Telegraf + InfluxDB + Grafana

Problem

My server keeps shutting down like once every week, and I had no idea why for the past 2 months. It was overheating… so putting it out into a vented place solved that issue.

But I wanted to be alerted of this problem before it even happens.

Solution

Setup a (Telegraf + InfluxDB + Grafana) stack.

  • InfluxDB - is a time-series database
  • Telegraf - is a binary running on the server/computer that will send temp data to InfluxDB
  • Grafana - will take data from InfluxDB and display it nicely (and also alert me when temp is too high)

ToC

InfluxDB Setup

Since I have a Proxmox Cluster, I will be using Proxmox Helper Scripts to set up an InfluxDB server.

InfluxDB can easily be setup with the following command:

bash -c "$(curl -fsSL https://raw.githubusercontent.com/community-scripts/ProxmoxVE/main/ct/influxdb.sh)"

Once installed, open the InfluxDB webpage via the URL given from the command output.

Next, we will need to create an organization, bucket and API token.

Create an organization & bucket:

alt

alt

Create an API token. Once created copy token value for future use:

alt

Telegraf Setup

On your server/computer that you want to monitor:

Install lsb-release

sudo apt-get update
sudo apt-get install lsb-release

Install Telegraf

curl -fsSL https://repos.influxdata.com/influxdata-archive_compat.key | sudo gpg --dearmor -o /etc/apt/trusted.gpg.d/influxdata.gpg
echo "deb https://repos.influxdata.com/ubuntu $(lsb_release -cs) stable" | sudo tee /etc/apt/sources.list.d/influxdata.list
sudo apt update
sudo apt install telegraf

Modify the telegraf.conf file:

vim /etc/telegraf/telegraf.conf

Find and uncomment the [[inputs.sensors]] section for temperature monitoring:

# Monitor sensors, requires lm-sensors package
[[inputs.sensors]]
## Remove numbers from field names.
## If true, a field name like 'temp1_input' will be changed to 'temp_input'.
# remove_numbers = true

## Timeout is the maximum amount of time that the sensors command can run.
# timeout = "5s"

We will also uncomment the [[inputs.net]] section for network monitoring.

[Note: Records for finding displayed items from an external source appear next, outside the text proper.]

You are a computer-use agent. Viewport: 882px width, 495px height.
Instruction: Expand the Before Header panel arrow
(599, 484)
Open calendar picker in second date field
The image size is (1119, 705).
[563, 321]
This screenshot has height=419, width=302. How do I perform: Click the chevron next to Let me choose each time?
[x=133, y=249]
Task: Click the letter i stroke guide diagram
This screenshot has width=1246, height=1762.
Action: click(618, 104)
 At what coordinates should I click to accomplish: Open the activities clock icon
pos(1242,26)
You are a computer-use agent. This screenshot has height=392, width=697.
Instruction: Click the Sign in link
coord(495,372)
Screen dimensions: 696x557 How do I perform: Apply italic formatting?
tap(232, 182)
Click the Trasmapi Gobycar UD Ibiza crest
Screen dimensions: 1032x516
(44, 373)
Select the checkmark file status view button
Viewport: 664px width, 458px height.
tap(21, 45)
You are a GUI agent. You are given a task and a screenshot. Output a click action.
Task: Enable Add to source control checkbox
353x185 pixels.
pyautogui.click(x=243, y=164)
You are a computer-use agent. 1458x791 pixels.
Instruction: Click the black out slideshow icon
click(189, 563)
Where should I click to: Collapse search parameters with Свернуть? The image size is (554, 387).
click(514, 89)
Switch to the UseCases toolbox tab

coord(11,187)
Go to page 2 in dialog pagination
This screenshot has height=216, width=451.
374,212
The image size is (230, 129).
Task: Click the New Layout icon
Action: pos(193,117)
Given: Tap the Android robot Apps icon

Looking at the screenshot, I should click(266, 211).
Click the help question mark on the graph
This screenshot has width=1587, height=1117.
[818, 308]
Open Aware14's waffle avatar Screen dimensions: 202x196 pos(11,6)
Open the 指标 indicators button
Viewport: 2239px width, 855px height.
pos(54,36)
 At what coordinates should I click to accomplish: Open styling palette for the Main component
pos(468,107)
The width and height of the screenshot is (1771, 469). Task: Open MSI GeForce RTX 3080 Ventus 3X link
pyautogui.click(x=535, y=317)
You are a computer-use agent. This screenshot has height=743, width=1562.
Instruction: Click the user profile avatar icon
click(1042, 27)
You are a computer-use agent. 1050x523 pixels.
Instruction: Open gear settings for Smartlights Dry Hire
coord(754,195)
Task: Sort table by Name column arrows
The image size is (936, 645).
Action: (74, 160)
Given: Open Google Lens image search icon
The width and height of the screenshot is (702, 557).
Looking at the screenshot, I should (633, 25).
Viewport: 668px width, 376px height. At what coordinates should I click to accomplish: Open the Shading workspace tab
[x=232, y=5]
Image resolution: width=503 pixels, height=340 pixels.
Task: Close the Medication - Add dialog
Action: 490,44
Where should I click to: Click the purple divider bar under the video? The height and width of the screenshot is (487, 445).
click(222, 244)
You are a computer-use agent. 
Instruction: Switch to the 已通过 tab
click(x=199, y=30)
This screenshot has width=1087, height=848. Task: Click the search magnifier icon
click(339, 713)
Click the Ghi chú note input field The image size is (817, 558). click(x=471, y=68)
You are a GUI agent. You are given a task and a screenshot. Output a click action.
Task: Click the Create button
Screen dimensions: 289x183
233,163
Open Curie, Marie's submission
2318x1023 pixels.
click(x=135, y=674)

Next, find and modify the InfluxDB configuration like below:

[[outputs.influxdb_v2]]
  ## The URLs of the InfluxDB cluster nodes.
  ##
  ## Multiple URLs can be specified for a single cluster, only ONE of the
  ## urls will be written to each interval.
  ##   ex: urls = ["https://us-west-2-1.aws.cloud2.influxdata.com"]
  urls = ["http://influxdb.lan"]

  ## Token for authentication.
  token = "INFLUX_TOKEN_VALUE_HERE"

  ## Organization is the name of the organization you wish to write to; must exist.
  organization = "marcus-company"

  ## Destination bucket to write into.
  bucket = "telegraf-pve1"

Save and exit.

In order, for [[inputs.sensors]] to work we will need to install lm-sensors.

sudo apt install lm-sensors

Start Telegraf server and verify:

sudo systemctl start telegraf
sudo systemctl enable telegraf
sudo systemctl status telegraf

Go back to InfluxDB webpage and verify the bucket is now filled with data

alt

Grafana Setup

Since I have a Proxmox Cluster, I will be using Proxmox Helper Scripts to set up a Grafana server.

Grafana can easily be setup with the following command:

bash -c "$(curl -fsSL https://raw.githubusercontent.com/community-scripts/ProxmoxVE/main/ct/grafana.sh)"

Once installed, open the Grafana webpage via the URL given from the command output.

Grafana Setup InfluxDB DataSource

Create a connection to InfluxDB

alt

alt

alt

Click save and test.

Grafana Setup Dashboard (Optional)

alt

alt

alt

Paste in the following grafana-dashboard.json into the above input. Then load.

Modify the datasource and bucket variables.

alt

Grafana Setup Alerts

Let’s create a Discord contact point.

alt

alt

Paste in the Discord webhook URL above. To create one, see here.

Click Test and verify a message is displayed in your Discord server.

Then click save.

Next, let’s create an alert rule.

alt

Enter the following values:

alt

You can click Preview alert rule condition.

alt

alt

Then click save.

This was probably overkill for being notified of overheating issues. But I’ll probably use more of InfluxDB and Grafana in the future.